• _DOCUMENT EXTRACT_
+---+
Author Topic: Somebody explain this one to me...  (Read 8159 times)

0 Members and 1 Guest are viewing this topic.

Offline SMcNeill

  • QB64 Developer
  • Forum Resident
  • Posts: 3972
    • View Profile
    • Steve’s QB64 Archive Forum
Re: Somebody explain this one to me...
« Reply #15 on: November 06, 2021, 03:18:09 pm »
@SMcNeill

Hi, here is my results after replacing DIM
0.7 seconds (before 15 seconds)
0.6 seconds (the same as before)

Let me express my deep respect for you, because I would not really look for the problem in this. This is an absolutely crucial finding. I am very glad that you have alerted us to this matter. Great job!

The code as written is kind of buggy (it only works with a clear background), but it does a good job illustrating how arrays work in subs/functions.  In the main part of the program, they reserve memory when we DIM them.  In SUB/FUNCTION they don't -- the memory is allocated dynamically as needed.  This difference can produce quite a speed/performance difference, so there may be times when it's better to DIM SHARED an array and let it stay in memory than it is to DIM it and free it repeatedly in a SUB.

It's a shame that STATIC won't work with an array in a sub.  At least, I can't get it to work.  When I try I just get a crash to desktop. 

Just something to keep in the back of the mind from now on for speed optimizations.
https://github.com/SteveMcNeill/Steve64 — A github collection of all things Steve!

Offline Richard

  • Seasoned Forum Regular
  • Posts: 364
    • View Profile
Re: Somebody explain this one to me...
« Reply #16 on: December 05, 2021, 01:20:09 am »
@SMcNeill





I offer the following explanation as to how it is possible that by addition of one extra line of code, significant reduction in timing results rather than expected an increase.


This reply assumes you understand the background information as per the link below



https://www.qb64.org/forum/index.php?topic=2276.msg138538#msg138538

Reply 184



Firstly, very roughly when determining the size of your code (i.e. a program containing no code (untitled.exe) subtracted from your program.exe) - your actual running code (.exe) is about 10.2 Kbytes (I get 2094080 -2083840 =~10.2 Kbytes) . If your computer (which runs almost exactly 2x faster than mine) is of similar/related architecture (eg INTEL >= i7) - then the 10K of .exe code is a candidate for L1.
+---+
• _MATERIAL_
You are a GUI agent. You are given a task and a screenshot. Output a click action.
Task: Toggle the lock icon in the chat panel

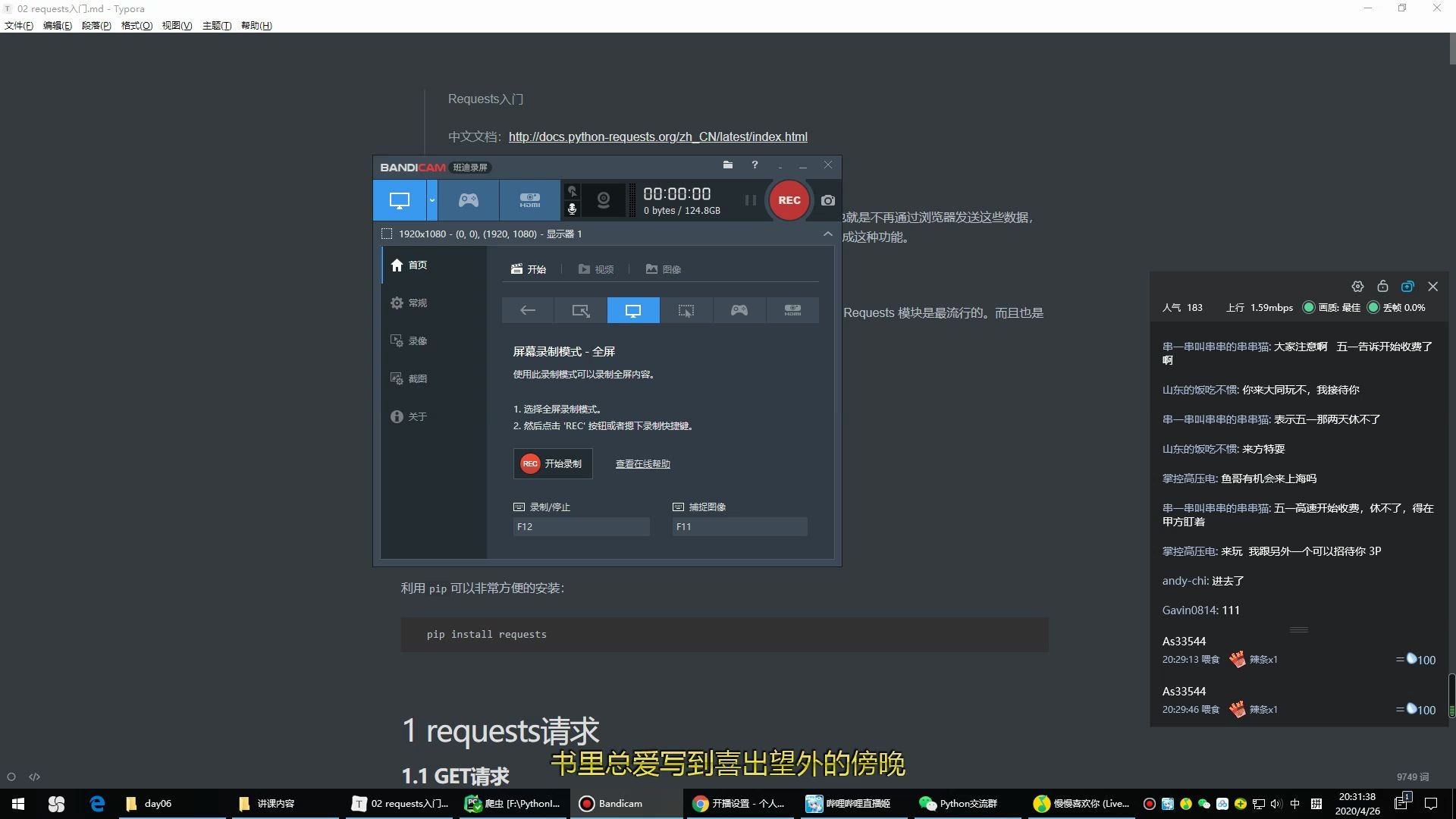[1382, 286]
+---+
• _TASK TO COMPLETE_
Using the forum thread, list every title shown beneath a poster's name, and pair each with that poster.

• _FINISHED EXERCISE_
- QB64 Developer: SMcNeill
- Forum Resident: SMcNeill
- Seasoned Forum Regular: Richard